Thursday, March 4, 2010

Where are we going?

Technology sure makes life easy, but I think it's making me soft.

We arrived in Ontario, California, last night with one major item missing -- our GPS! I left it in the glove box of the van, which is parked at the airport in Kansas City. We're going to be here 12 days, and I was depending on that box to get us around. I feel so vulnerable.

It's not like I'm clueless to navigating. I love maps, and I generally have a great sense of direction. So, last night why did I feel like a lost kid searching for his mother at the mall? Before we hit the streets, we fumbled around with a rental car map, our cell phones, and a phone book (what's that?) until a friendly local dude offered assistance.

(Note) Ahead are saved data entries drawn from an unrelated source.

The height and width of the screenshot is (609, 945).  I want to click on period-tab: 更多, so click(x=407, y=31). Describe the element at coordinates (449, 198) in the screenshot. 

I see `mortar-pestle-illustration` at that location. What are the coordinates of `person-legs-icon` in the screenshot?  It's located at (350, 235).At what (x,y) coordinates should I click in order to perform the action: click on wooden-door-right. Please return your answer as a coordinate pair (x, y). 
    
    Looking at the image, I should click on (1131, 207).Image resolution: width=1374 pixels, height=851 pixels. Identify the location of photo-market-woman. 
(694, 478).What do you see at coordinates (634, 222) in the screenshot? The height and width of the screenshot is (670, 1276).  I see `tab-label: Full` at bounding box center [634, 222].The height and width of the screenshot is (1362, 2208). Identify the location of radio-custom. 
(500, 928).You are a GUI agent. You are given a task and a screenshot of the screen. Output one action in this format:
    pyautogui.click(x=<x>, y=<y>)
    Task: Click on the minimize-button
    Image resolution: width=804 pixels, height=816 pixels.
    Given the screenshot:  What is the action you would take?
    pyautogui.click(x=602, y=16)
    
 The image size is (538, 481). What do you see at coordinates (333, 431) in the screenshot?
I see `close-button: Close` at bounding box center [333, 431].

I could hear in my mind the sound of my deceased father smacking his forehead and shaking his head in disbelief. He's the one who taught me a love for orienteering. One of the few tangible objects that I inherited from my father was a yellowed plastic box full of maps. There are road maps and tourist maps and mostly old maps pulled from decades-old issues of National Geographic.

One of the many skills my father instilled in me -- in conjunction with that box of maps -- is a knack for getting from point A to point B. As we prepared for the dozens of road-trips we took as a family, he would spend hours planning, plotting, and routing. He loved figuring distances, estimating times of arrival, and calculating miles per gallon. And I loved looking over his shoulder at the scribbles on his maps.

As a young adult I experienced the satisfying rush of hitting the ground in an unknown territory, getting a lay of the land, grabbing a map, establishing my bearings, and sniffing out directions. And as much as I appreciate the convenience of a GPS, my dependence on it has shriveled my nurtured abilities and left me a puny helpless tourist.